Mats Tunehag has been speaking, writing and convening on business as mission for 20 years. When he visited The BAM Review office recently, we asked him a few questions about the business as mission movement.

Mats, what have you seen changing in business as mission in the last 15-20 years?

We are seeing a reawakening of what it means to be a Christian in business in our day and age. There has been remarkable growth of people getting engaged in doing business for God and the common good. If we take a 15 year time span, there are things we have today that didn’t exist 15 years ago. Now, we have a greater common understanding globally of this idea that we call ‘business as mission’. There are significant common denominators in our understanding, even though terminology may vary from group to group.

15 years ago when you mentioned business as mission, there were many questions about ‘What is that?’, ‘Is this something we want to get involved in?’. Today you can travel to almost any country and bump into people who have heard of, or are talking about, or practicing, business as mission. That is one of the major changes globally.
==*==
Written tasks:
(a) Print the passage from the business as mission interview starting with "Mats Tunehag has" and going on through "group to group.".
(b) Continue the business as mission interview after its last sentence.

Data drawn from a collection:
==*==
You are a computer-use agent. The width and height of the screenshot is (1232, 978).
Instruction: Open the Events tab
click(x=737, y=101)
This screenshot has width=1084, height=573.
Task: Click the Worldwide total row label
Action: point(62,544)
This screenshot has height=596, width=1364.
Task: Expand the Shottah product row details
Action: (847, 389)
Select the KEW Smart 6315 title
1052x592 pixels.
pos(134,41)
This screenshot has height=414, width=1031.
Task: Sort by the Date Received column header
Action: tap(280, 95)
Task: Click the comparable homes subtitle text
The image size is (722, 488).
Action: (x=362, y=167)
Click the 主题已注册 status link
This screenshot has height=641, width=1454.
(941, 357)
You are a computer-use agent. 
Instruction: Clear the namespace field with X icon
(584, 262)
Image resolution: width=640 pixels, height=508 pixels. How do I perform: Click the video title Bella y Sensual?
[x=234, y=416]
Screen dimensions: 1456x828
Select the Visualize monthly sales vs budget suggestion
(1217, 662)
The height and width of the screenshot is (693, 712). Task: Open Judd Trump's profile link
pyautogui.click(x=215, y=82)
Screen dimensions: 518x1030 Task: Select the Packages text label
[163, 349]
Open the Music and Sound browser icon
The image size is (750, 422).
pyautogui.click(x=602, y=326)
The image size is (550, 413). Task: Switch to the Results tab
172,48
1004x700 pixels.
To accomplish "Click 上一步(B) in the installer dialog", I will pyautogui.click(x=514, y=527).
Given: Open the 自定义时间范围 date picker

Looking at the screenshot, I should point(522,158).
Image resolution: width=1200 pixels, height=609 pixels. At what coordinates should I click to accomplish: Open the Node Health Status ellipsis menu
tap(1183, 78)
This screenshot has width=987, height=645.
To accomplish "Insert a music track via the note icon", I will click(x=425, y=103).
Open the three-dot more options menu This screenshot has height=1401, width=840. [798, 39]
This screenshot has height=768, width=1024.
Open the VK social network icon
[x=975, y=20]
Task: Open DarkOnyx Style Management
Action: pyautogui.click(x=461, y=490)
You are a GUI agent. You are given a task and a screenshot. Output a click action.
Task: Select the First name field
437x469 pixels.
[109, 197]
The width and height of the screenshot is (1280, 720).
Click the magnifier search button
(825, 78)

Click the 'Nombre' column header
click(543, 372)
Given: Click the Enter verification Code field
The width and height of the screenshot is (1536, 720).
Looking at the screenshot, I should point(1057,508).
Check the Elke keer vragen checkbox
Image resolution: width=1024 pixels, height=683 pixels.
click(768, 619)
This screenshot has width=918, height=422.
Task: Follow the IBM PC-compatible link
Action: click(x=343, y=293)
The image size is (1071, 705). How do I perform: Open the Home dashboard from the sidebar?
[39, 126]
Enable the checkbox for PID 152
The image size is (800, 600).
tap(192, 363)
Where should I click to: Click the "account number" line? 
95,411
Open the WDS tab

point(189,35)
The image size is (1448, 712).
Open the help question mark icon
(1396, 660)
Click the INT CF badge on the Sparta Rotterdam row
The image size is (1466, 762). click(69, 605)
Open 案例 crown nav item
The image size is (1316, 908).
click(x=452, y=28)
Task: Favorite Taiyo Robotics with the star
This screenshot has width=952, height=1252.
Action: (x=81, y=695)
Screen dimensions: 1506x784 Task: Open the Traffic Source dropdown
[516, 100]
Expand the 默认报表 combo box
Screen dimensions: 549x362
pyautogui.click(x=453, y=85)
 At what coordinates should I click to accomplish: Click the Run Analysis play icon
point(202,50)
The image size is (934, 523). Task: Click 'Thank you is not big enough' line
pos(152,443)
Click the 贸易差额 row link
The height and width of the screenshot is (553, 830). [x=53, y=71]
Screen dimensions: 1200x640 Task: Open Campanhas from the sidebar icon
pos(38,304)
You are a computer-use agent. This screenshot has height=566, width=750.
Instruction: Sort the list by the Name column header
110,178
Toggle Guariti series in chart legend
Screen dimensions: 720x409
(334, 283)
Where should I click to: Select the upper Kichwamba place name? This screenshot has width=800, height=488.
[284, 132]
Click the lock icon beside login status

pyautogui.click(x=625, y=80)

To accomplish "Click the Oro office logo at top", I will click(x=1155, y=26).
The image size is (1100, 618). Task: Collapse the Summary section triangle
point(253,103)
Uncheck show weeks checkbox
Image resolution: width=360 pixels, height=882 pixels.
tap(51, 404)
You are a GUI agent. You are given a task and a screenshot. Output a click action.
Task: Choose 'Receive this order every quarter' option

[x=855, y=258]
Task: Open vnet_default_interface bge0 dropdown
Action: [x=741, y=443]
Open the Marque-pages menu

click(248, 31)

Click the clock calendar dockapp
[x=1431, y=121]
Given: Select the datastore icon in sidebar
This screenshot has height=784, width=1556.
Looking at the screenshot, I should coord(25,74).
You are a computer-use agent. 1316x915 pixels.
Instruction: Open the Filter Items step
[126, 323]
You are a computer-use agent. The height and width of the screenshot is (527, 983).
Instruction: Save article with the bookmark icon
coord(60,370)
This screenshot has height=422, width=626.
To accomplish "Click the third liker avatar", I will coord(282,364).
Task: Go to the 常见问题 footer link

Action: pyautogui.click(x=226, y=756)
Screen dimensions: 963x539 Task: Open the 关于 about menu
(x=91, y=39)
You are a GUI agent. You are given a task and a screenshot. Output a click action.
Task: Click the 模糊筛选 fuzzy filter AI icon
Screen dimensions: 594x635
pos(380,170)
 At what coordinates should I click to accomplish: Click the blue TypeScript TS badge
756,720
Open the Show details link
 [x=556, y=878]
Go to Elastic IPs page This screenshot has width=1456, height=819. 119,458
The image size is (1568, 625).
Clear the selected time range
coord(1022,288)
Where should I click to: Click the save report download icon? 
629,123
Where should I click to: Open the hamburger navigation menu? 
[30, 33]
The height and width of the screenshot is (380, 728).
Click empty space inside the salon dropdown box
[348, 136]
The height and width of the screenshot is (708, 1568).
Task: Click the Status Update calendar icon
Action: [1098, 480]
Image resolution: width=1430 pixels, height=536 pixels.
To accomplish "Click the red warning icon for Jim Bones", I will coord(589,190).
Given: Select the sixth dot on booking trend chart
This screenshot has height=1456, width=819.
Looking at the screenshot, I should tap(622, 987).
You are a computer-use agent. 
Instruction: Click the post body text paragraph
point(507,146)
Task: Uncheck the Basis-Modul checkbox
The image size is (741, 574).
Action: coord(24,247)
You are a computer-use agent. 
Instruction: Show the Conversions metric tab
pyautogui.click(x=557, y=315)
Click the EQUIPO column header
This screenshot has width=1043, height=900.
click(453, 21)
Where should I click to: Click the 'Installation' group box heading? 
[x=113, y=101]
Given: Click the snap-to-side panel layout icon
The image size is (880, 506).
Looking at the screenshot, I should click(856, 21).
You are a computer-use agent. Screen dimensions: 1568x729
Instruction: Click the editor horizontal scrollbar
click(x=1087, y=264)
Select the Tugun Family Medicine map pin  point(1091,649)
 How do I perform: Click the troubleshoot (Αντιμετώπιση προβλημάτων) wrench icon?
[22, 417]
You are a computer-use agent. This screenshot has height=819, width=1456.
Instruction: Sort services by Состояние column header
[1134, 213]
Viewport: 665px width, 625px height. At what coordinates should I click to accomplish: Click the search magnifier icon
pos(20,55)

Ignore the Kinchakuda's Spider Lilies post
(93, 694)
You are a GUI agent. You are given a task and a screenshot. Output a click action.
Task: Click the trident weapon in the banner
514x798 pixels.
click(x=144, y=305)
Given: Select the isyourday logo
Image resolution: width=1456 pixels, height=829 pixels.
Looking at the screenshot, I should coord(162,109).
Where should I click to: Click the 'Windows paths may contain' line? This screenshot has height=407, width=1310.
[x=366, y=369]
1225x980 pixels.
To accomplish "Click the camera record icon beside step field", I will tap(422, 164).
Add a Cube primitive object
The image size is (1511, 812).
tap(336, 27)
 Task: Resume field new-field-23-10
==*==
Responses in order:
(a)
Mats Tunehag has been speaking, writing and convening on business as mission for 20 years. When he visited The BAM Review office recently, we asked him a few questions about the business as mission movement.

Mats, what have you seen changing in business as mission in the last 15-20 years?

We are seeing a reawakening of what it means to be a Christian in business in our day and age. There has been remarkable growth of people getting engaged in doing business for God and the common good. If we take a 15 year time span, there are things we have today that didn’t exist 15 years ago. Now, we have a greater common understanding globally of this idea that we call ‘business as mission’. There are significant common denominators in our understanding, even though terminology may vary from group to group.

(b)
Another change in the last 15 years, is that we now see an unprecedented global connectedness of people involved in business as mission (BAM). There are now many more people involved in the ‘BAM ecosystem’ around the world; not just business owners, and other business professions, but those that provide support services. There is a growing recognition that businesses are needed for holistic impact, by mission agencies, churches, academics, and others who are connecting in. So now there isn’t just individual expressions of business as mission around the world, but a global movement. People are working together, and having a broader impact, and that is a significant change.

What’s ahead? What do you see as some of the big opportunities for the BAM movement for the future?

We need to acknowledge that businesses can provide solutions some of the most serious issues globally. Even more so, BAM businesses have a unique contribution to make as we are trying to address some of the dire problems that we find around the world. For example, according to some statistics, there is a 1.8 billion job deficit globally, that is rising, especially among young people in the Arab world and Asia. One of the biggest challenges we are facing is unemployment, underemployment and the lack of jobs with dignity. This is beyond just job creation, the Mafia also creates jobs, and so does the sex industry! This is about creating jobs, with human dignity, that honor God and are good for people and society.

Many countries are facing enormous environmental challenges and we know that through technological innovations, there are solutions that can be commercialized to address such problems.

Another global issue is the endemic corruption that keeps people and nations in poverty. Business as mission is also about doing ‘business as justice’! That means – like the Old Testament prophets before us – we take a stand against bribes, labour exploitation and cheating customers and suppliers on products, services or payments. How can we shape our businesses, and connect our businesses, to create momentum for fighting corruption?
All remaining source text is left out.